-- START OF RECORD EXCERPTS --
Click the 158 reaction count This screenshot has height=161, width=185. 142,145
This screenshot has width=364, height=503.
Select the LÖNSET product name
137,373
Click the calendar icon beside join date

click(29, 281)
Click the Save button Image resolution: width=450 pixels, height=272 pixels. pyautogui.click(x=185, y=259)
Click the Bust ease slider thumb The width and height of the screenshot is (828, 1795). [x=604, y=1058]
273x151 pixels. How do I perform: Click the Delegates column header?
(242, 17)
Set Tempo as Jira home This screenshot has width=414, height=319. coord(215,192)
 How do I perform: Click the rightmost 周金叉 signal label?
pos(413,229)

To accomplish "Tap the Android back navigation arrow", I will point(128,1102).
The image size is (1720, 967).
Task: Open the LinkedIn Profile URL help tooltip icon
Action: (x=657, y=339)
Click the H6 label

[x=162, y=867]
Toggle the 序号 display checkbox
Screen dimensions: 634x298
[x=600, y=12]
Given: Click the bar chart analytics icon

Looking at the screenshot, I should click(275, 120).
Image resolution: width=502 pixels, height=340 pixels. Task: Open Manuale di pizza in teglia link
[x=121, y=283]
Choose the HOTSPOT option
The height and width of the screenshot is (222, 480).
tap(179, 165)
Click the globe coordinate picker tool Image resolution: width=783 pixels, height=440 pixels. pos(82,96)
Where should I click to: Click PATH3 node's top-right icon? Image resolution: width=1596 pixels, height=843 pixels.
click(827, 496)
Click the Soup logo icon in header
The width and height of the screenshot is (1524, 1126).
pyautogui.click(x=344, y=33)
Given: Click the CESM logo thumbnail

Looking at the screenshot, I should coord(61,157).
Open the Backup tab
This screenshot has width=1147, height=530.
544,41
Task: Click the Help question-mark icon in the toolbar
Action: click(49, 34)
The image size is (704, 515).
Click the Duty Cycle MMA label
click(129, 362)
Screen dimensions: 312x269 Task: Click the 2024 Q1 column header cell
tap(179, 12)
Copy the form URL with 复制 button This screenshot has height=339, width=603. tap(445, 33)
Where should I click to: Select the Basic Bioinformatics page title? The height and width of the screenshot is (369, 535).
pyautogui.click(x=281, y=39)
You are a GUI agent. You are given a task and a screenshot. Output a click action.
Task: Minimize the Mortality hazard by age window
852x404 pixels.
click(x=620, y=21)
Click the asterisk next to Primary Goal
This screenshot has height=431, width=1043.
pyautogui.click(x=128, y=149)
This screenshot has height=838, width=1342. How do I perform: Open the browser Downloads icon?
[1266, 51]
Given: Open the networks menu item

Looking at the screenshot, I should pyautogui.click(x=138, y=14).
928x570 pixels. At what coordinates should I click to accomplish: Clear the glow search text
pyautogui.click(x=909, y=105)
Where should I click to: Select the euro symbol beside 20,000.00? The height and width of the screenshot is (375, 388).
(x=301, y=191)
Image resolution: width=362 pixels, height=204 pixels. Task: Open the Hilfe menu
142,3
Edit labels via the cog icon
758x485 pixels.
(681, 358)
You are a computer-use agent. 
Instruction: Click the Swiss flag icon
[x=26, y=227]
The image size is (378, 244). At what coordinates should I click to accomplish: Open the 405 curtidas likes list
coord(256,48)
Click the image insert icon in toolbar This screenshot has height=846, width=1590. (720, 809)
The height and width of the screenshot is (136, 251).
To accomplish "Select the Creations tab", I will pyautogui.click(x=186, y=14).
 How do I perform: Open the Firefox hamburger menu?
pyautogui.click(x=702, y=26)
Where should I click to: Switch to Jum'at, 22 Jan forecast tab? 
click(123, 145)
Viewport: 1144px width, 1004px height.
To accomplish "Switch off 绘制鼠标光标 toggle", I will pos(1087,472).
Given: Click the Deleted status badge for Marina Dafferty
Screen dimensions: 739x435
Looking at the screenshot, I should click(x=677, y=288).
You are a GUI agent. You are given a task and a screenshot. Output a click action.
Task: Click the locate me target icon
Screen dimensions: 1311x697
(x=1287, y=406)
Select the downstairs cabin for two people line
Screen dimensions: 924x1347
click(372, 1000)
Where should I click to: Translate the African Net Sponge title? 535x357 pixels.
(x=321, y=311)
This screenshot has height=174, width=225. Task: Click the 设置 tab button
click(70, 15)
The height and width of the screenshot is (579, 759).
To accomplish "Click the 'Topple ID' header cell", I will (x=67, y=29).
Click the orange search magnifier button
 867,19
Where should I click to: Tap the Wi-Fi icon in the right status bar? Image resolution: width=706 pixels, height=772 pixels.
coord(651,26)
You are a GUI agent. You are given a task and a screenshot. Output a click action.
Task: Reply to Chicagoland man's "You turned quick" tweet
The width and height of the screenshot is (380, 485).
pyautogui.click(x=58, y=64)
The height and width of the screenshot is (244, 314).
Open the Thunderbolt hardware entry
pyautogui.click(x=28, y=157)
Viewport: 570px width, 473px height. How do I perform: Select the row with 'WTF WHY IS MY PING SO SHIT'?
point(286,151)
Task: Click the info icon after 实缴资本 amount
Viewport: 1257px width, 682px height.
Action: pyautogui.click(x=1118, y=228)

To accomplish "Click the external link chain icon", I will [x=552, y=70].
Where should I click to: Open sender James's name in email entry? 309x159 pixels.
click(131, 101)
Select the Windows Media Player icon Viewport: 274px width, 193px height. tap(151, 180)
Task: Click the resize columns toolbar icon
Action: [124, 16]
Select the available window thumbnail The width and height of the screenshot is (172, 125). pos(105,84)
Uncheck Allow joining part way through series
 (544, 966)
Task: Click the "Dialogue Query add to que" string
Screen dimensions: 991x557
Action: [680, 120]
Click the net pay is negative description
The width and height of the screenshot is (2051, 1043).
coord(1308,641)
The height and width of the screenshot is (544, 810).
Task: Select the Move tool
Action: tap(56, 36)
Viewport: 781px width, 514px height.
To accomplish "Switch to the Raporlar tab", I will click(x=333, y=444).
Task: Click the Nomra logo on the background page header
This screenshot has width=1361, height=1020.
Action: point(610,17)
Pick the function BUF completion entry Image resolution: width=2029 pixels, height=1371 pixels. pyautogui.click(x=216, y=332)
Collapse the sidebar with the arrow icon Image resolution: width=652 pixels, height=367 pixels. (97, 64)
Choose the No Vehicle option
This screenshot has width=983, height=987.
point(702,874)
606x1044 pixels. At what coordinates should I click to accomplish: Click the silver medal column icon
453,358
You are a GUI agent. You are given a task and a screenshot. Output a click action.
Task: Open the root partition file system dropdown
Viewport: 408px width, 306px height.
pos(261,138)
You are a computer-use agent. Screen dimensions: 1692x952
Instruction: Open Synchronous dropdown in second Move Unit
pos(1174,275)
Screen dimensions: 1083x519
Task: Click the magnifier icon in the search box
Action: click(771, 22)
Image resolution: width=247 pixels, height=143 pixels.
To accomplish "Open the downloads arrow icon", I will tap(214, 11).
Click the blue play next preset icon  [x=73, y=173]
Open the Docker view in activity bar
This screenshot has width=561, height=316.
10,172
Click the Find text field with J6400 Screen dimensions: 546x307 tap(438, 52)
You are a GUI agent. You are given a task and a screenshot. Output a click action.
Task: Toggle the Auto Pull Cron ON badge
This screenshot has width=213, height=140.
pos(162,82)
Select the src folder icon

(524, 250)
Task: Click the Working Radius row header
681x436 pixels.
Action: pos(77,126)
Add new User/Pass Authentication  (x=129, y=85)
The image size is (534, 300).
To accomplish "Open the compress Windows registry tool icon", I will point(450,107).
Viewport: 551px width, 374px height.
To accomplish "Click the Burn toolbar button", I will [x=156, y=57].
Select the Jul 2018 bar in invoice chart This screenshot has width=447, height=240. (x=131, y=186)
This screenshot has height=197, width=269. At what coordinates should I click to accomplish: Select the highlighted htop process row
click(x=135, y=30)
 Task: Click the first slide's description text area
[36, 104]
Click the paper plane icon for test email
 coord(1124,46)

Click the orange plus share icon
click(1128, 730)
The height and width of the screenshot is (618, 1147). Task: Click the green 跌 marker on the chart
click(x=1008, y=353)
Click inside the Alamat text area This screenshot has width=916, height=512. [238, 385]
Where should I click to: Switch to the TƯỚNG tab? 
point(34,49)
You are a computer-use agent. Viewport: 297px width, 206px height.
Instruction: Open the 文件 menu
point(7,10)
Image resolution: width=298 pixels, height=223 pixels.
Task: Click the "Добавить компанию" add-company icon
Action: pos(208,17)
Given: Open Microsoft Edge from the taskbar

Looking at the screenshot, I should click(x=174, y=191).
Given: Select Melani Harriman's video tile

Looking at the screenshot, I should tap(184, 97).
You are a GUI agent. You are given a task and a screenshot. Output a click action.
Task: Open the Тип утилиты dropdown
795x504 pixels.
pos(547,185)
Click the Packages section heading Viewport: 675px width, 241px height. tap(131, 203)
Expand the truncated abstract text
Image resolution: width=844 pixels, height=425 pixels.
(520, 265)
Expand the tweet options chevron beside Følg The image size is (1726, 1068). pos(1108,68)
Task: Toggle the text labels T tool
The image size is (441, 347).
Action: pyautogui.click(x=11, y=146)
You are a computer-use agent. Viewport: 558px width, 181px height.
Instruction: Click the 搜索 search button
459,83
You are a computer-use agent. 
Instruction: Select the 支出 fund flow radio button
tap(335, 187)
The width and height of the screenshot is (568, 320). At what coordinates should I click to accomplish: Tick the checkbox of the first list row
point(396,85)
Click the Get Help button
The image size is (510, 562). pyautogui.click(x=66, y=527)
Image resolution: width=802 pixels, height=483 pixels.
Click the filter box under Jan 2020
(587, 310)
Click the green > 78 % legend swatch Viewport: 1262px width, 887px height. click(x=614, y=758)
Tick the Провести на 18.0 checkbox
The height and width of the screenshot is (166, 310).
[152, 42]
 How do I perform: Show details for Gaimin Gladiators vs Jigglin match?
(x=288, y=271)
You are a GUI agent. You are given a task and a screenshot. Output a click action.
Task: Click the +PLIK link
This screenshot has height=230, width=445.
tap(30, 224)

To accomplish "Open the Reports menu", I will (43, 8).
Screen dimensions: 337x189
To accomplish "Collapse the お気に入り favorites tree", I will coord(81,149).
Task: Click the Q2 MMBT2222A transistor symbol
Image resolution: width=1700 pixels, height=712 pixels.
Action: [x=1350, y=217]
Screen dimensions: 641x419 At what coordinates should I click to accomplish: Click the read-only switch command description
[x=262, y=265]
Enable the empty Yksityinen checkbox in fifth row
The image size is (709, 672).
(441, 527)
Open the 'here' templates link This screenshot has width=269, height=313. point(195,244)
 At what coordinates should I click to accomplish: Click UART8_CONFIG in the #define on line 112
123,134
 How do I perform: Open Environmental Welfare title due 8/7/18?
-- END OF RECORD EXCERPTS --
Please reproduce the rows exactly, starting at the line that contains "Choose the No Vehicle option" and ending at the line that contains "pos(261,138)", with both of those lines included.

Choose the No Vehicle option
This screenshot has width=983, height=987.
point(702,874)
606x1044 pixels. At what coordinates should I click to accomplish: Click the silver medal column icon
453,358
You are a GUI agent. You are given a task and a screenshot. Output a click action.
Task: Open the root partition file system dropdown
Viewport: 408px width, 306px height.
pos(261,138)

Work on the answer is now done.